I spent some time getting coffee and catching up with Bruce yesterday at my favorite coffee shop. He was a bit late arriving but I did not mind as it gave me time to attempt a catch up read on my growing stack of National Geographic magazines. For some odd reason or quirk, I only read them at the Broadway Cafe and as I have not been there in quite some time (last November to be precise) they are beginning to add up. My subscription is a long standing gift that my parents began many years ago and I look forward to it each month. It was so good to talk and listen to him. We never are at a loss for words and no topic is taboo. I admire him for his intellect, education and vast experience in life. He literally knows something, if not a large amount, about everything it seems. While some people can be cowed a bit by his confidence and manner, we have become fast and dear friends. I cannot imagine what he must see in me but I am most happy that we are in each others lives. He always asks me the right questions, no matter how uncomfortable they may be, and is quick to cut through the stories and fabrications I tell myself about my reality. In a phrase, he is a truth sayer. I think me and him are going to catch a movie later this week. His husband Mark might join us as well. I love those guys. :)
Today marks my second day off of work in a row.

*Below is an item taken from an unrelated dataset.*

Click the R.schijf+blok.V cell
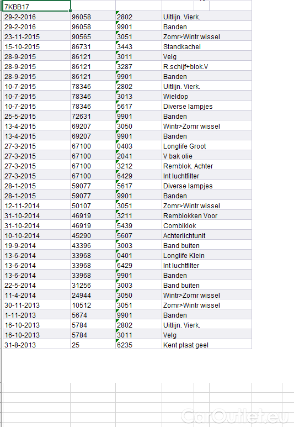 [x=207, y=66]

I had the joy of working fifteen days in a row, so I am very thankful for this break and respite. I woke up a early once again today and am still unsure of how I will be spending it. After spending over four hours with Bruce yesterday, I then joined several of my friends at a local restaurant and had a great lunch and a few drinks. I am a regular there and know the owners and other people that frequent the place as well. It was good to see so many familiar faces and simply enjoy listening and catching up with so many people. My work schedule and patterns had made me a bit of a homebody through this winter I believe. The high point of the afternoon was realizing that a few guys there found me attractive and interesting (though they were a bit shy when I talked to them) while the low point was the arrival of my ex-boyfriend Brian, whose presence can still unsettle me greatly. I made a point to say hello to him politely and to be gracious. That guy still manages to get under my skin and time has not made the chemistry fade. It frustrates me and is maddening!

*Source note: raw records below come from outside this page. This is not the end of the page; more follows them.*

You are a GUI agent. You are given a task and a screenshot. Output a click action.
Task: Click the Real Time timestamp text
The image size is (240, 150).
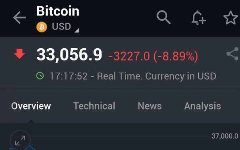coord(133,76)
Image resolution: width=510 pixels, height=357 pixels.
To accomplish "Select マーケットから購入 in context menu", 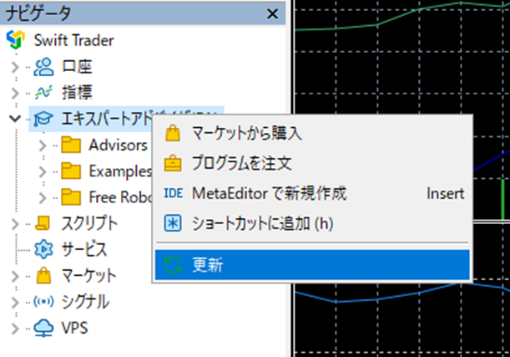I will [246, 133].
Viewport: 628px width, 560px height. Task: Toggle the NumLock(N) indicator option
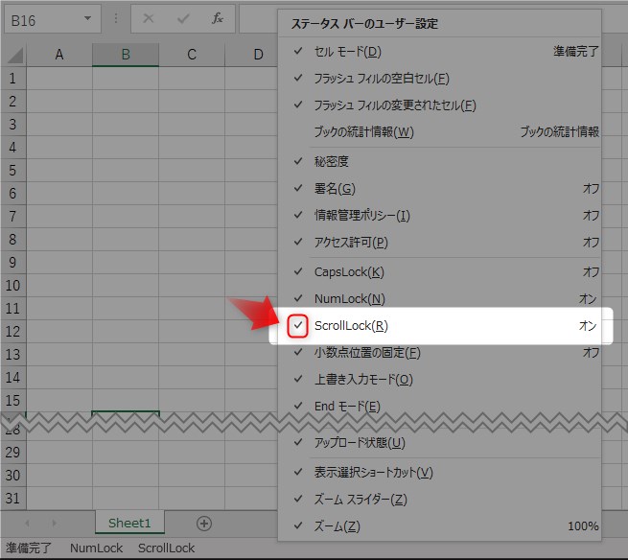(x=349, y=299)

It looks like it is going to be a clear and sunny day today, though a hard frost arrived over night. I am still in my pj pants and hoodie though I have managed to get some coffee and breakfast inside of me. I have a bag full of books to read, a stack of movies to watch and another whole day to enjoy myself. I may get out and about later. Who knows? I will take it a moment at a time and savor each one. Hope you are well, wherever you are. If you have any ideas on how to cope or handle this situation with Michael or even just a comment or two of observation, please feel free to share. I have never been in a situation like this before and I am not sure exactly what to do. I hate admitting that, but it is true.

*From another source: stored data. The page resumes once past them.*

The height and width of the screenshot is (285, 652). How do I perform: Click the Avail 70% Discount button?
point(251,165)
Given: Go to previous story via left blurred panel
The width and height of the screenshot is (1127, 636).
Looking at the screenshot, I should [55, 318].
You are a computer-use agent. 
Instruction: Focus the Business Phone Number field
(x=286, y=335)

PS: I forgot to mention that I am beginning to loathe being single while at the same time do not have the energy or time to devote to a new relationship. I think it is great that guys like me but it is a rather moot point when the attraction isn't mutual or the timing beneficial. I just don't think that I am ready to open up to another guy and share my life right now. I am obviously not emotionally over my last two relationships, or maybe any of them, for that matter. I will not waste a great guys time by not being the best person I can possibly be. I refuse to give less than everything. And I still hate being single. Blah.